El pueblo judío tenía un sentido muy agudo de la solidaridad.  El amor y el cuidado de todos los miembros de la familia extensa y de la misma tribu eran preceptos sagrados.  El Antiguo Testamento está lleno de preceptos como: "No calumniarás a tu propio pueblo... No odiarás a tu hermano... No te vengarás... de tu pueblo.  Amarás a tu prójimo como a ti mismo... (cf. Lev. 19:16-18).  Sin embargo, la fraternidad hacia unos casi siempre implicaba hostilidad hacia otros.
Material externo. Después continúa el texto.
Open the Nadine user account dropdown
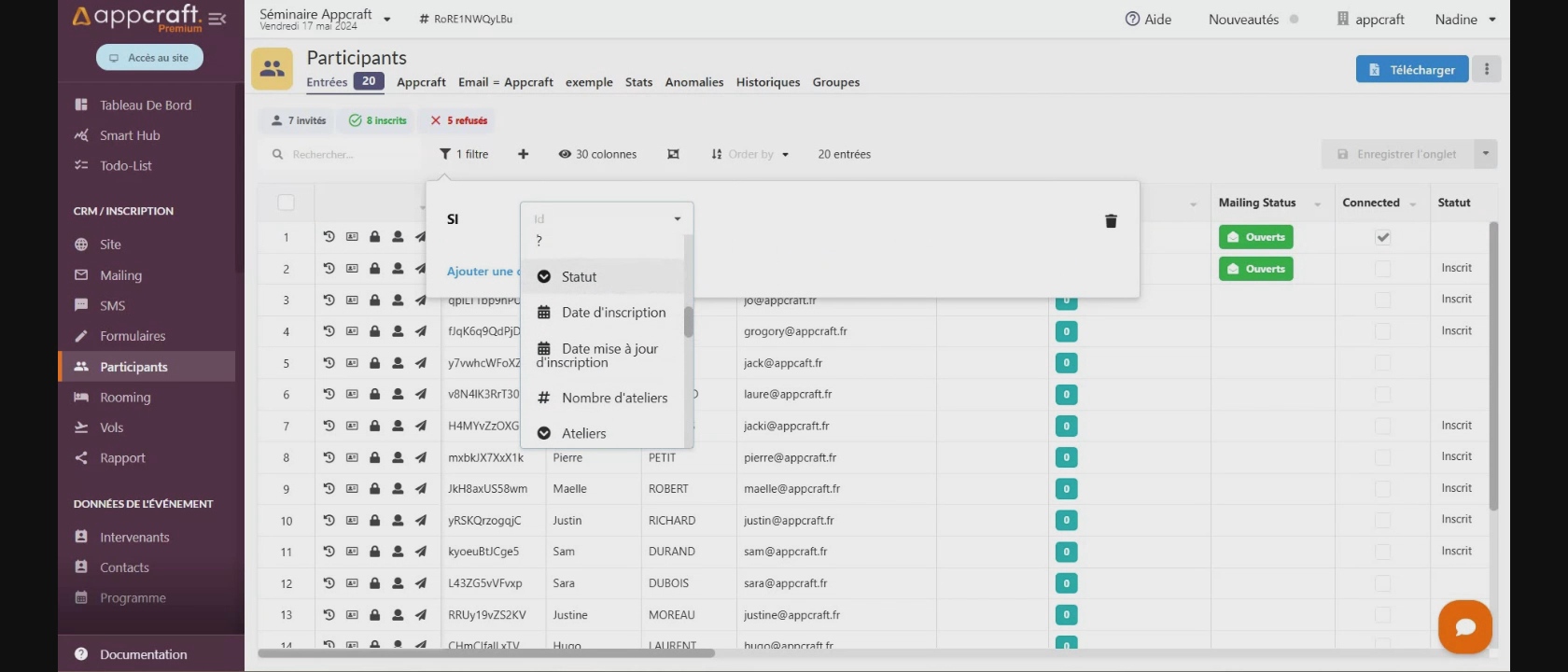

El inquietante mensaje de Jesús era que quería incluir a todos en esta solidaridad de amor, incluso a los enemigos.  No dudó en enumerar las consecuencias casi inconcebibles: "Haced el bien a los que os odian, bendecid a los que os maldicen, rezad por los que os hacen daño" (Lucas 6:27-28).  "Si amáis a los que os aman, ¿qué gratitud podéis esperar? Incluso los pecadores aman a los que les aman". (Lucas 6:32).  El espíritu de grupo es natural (¡puede ser muy fuerte entre ladrones, por ejemplo!).  Jesús pide una solidaridad extendida a toda la humanidad.  Se trata de algo más que lo que llamamos fraternidad cristiana, es decir, amor mutuo entre quienes comparten la maravillosa experiencia de ser discípulos de Cristo.  Jesús pide más: pide una solidaridad amorosa que incluya a todos y no rechace absolutamente a nadie.
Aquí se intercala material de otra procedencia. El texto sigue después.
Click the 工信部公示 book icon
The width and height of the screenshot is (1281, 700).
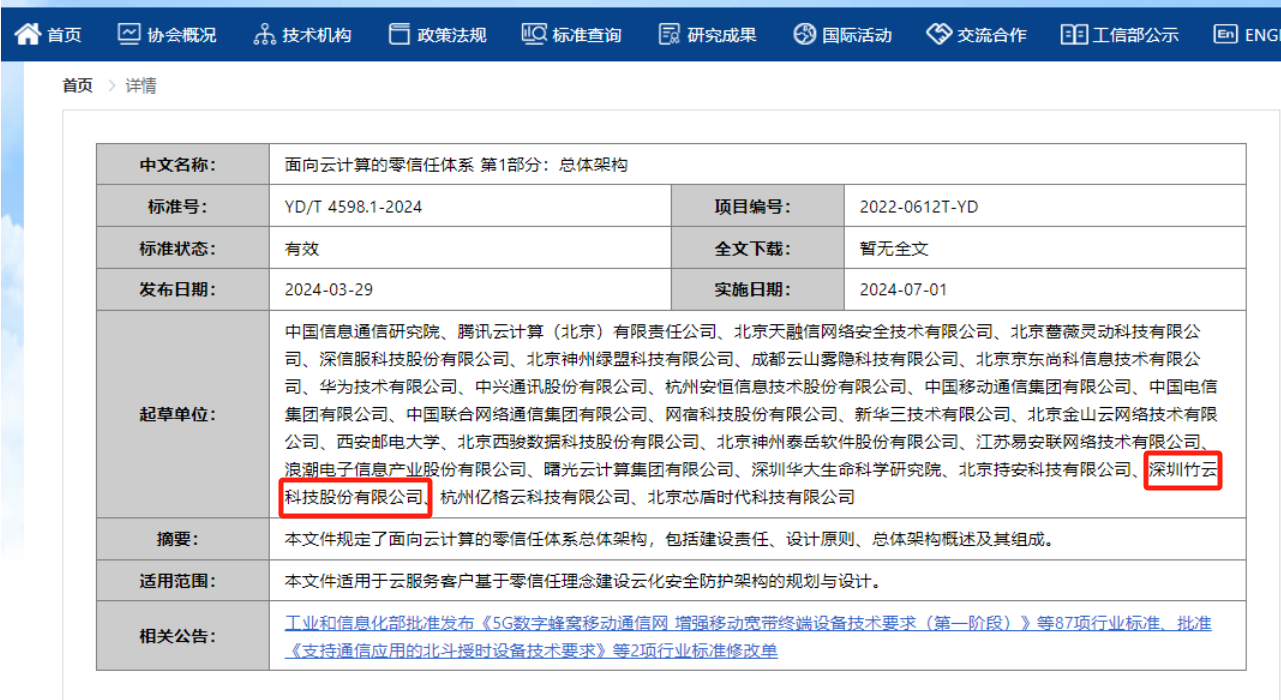(x=1074, y=35)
El día del Juicio, el Señor dirá: "Tuve hambre... Tuve sed... Estuve desnudo... Estuve en la cárcel... Lo que hicisteis al más pequeño de mis hermanos, a mí me lo hicisteis".  Este es exactamente el mismo mensaje que encontramos en el Evangelio de hoy, cuando Jesús dice a sus discípulos -a los que llama constantemente "los más pequeños": "El que os recibe a vosotros, a mí me recibe, y el que me recibe a mí, recibe al que me envió.... Y yo os aseguro que quien dé un vaso de agua fría a uno de estos pequeños porque es uno de mis discípulos no quedará sin recompensa".

Y, por último, el primer versículo del evangelio de hoy, sobre renunciar a padre y madre, hijo o hija para seguir a Cristo --que parece tan fuera de contexto aquí-- no está realmente fuera de contexto.  Lo que Jesús está diciendo es que, para ser sus discípulos, para amar como él amó, tenemos que romper barreras.  Tenemos que trascender los límites de la familia natural, del clan, de la nación.  Tenemos que trascender la forma de solidaridad que naturalmente sentimos, para elevarnos a una solidaridad que abrace a todos los que son abrazados por el amor de Jesús.

Este mensaje es tan importante hoy como lo fue en tiempos de Cristo.  Es asombroso cómo, después de dos mil años de cristianismo, incluso en países que se consideran cristianos, nuestro amor y solidaridad con otros seres humanos se ve a menudo limitado por nuestras lealtades o prejuicios de raza, nación, lengua, cultura, clase, familia, generación, partido político o afiliación religiosa.  Nuestro amor es con demasiada frecuencia excluyente.  Jesús quiere que sea totalmente inclusivo.